INSTRUCTIONS FOR THE TASK ▸
Reproduce the part of the Fast List-Selection post starting with "Re: Re: Fast" and going on through "your algorithm.".

PASSAGE SHOWN ▸
Re: Re: Fast List-Selection
- To: mathgroup at smc.vnet.net
- Subject: [mg19959] Re: [mg19925] Re: [mg19880] Fast List-Selection
- From: "Carl K.Woll" <carlw at fermi.phys.washington.edu>
- Date: Wed, 22 Sep 1999 04:11:30 -0400
- Organization: Department of Physics
- References: <1046AA21E07@gauss.cam.wits.ac.za>
- Sender: owner-wri-mathgroup at wolfram.com
Arnold,
I was thinking about improving the speed of the various algorithms by compiling, and
came up with the algorithm below, which is 10 times faster than my previous version of
your algorithm.

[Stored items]
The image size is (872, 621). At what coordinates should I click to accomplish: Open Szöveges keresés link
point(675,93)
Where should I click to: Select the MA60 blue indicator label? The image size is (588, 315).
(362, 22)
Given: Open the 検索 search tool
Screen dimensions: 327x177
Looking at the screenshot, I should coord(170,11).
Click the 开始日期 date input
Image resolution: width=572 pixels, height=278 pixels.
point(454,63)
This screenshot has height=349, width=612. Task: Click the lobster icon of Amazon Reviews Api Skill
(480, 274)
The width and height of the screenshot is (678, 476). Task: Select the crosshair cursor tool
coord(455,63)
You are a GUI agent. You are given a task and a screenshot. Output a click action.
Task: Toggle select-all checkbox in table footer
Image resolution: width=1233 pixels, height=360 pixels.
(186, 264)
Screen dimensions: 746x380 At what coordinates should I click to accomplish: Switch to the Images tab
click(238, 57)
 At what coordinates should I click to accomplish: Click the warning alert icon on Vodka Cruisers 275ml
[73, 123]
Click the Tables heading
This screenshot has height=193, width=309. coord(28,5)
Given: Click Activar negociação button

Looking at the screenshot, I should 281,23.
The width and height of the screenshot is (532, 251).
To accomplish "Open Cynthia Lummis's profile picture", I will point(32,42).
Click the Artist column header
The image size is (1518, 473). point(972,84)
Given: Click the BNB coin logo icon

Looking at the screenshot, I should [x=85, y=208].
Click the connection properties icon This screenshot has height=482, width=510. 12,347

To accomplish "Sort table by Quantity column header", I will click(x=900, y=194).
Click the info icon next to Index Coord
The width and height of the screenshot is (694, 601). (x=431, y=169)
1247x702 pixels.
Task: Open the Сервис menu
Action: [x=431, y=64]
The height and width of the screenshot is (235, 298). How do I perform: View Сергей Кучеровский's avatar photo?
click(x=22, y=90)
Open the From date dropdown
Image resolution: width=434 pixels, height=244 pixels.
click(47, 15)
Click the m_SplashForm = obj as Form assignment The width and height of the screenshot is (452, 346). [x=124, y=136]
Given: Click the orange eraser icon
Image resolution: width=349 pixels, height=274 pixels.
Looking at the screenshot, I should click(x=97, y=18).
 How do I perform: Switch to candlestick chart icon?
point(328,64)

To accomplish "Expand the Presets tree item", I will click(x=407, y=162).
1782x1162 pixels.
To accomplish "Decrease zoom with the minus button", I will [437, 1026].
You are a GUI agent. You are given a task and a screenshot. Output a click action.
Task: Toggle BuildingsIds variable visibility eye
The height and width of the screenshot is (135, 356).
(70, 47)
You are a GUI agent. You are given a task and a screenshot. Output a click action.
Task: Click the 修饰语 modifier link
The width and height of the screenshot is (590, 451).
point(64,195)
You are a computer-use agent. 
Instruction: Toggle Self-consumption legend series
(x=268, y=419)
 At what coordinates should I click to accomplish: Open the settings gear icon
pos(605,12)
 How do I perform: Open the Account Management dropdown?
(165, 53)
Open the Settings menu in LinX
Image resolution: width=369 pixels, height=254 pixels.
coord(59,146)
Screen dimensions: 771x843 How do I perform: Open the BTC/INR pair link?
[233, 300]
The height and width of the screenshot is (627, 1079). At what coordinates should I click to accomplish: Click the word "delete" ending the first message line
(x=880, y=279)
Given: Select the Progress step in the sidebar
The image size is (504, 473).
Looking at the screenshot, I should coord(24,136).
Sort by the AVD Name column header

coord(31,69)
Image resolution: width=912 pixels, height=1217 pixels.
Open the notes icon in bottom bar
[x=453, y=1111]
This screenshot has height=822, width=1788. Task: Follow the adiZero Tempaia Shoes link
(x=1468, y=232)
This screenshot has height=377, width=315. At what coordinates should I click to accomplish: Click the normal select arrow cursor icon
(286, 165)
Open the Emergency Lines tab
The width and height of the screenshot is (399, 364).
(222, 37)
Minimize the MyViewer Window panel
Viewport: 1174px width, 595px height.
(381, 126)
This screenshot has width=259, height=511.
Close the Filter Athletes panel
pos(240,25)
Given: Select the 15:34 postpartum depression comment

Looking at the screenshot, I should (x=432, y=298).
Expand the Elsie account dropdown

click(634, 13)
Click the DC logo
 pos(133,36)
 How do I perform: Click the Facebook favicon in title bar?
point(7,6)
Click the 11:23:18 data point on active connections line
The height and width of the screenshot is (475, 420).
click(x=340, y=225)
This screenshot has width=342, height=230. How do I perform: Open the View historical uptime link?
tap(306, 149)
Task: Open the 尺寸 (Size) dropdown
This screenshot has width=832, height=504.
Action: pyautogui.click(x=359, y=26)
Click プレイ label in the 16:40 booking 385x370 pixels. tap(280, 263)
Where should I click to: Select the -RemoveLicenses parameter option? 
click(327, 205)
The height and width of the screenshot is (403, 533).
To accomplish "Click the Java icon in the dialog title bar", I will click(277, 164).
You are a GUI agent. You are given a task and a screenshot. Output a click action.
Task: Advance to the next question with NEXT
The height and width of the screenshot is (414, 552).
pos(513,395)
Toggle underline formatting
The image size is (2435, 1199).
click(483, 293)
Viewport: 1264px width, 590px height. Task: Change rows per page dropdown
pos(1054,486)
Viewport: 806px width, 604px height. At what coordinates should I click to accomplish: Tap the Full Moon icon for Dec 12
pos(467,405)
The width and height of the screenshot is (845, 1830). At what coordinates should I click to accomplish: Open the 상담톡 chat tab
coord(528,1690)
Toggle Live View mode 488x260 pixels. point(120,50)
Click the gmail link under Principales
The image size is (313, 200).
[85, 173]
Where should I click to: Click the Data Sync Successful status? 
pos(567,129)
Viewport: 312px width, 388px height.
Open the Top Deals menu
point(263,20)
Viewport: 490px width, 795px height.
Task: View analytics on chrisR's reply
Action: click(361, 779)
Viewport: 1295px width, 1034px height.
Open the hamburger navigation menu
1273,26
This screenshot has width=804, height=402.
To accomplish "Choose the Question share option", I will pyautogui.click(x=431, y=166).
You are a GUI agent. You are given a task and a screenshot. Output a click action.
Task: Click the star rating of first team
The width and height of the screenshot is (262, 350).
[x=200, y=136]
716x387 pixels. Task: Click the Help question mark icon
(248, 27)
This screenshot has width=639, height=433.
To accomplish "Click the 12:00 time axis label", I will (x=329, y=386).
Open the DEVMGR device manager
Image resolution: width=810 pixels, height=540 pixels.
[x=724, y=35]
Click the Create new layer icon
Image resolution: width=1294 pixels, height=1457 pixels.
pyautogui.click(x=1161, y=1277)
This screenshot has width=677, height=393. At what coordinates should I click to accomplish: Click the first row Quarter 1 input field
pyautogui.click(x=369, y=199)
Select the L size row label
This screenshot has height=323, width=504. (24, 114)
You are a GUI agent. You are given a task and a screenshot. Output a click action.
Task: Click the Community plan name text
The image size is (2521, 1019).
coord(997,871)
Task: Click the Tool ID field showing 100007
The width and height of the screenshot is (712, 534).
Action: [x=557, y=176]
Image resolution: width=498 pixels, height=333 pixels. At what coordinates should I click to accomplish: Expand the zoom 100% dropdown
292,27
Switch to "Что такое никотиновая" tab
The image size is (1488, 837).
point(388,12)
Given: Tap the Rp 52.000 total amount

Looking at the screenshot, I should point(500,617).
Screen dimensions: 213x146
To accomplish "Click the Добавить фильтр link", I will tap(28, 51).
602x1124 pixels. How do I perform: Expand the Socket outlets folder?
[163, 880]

RESULT ▸
Re: Re: Fast List-Selection
- To: mathgroup at smc.vnet.net
- Subject: [mg19959] Re: [mg19925] Re: [mg19880] Fast List-Selection
- From: "Carl K.Woll" <carlw at fermi.phys.washington.edu>
- Date: Wed, 22 Sep 1999 04:11:30 -0400
- Organization: Department of Physics
- References: <1046AA21E07@gauss.cam.wits.ac.za>
- Sender: owner-wri-mathgroup at wolfram.com
Arnold,
I was thinking about improving the speed of the various algorithms by compiling, and
came up with the algorithm below, which is 10 times faster than my previous version of
your algorithm.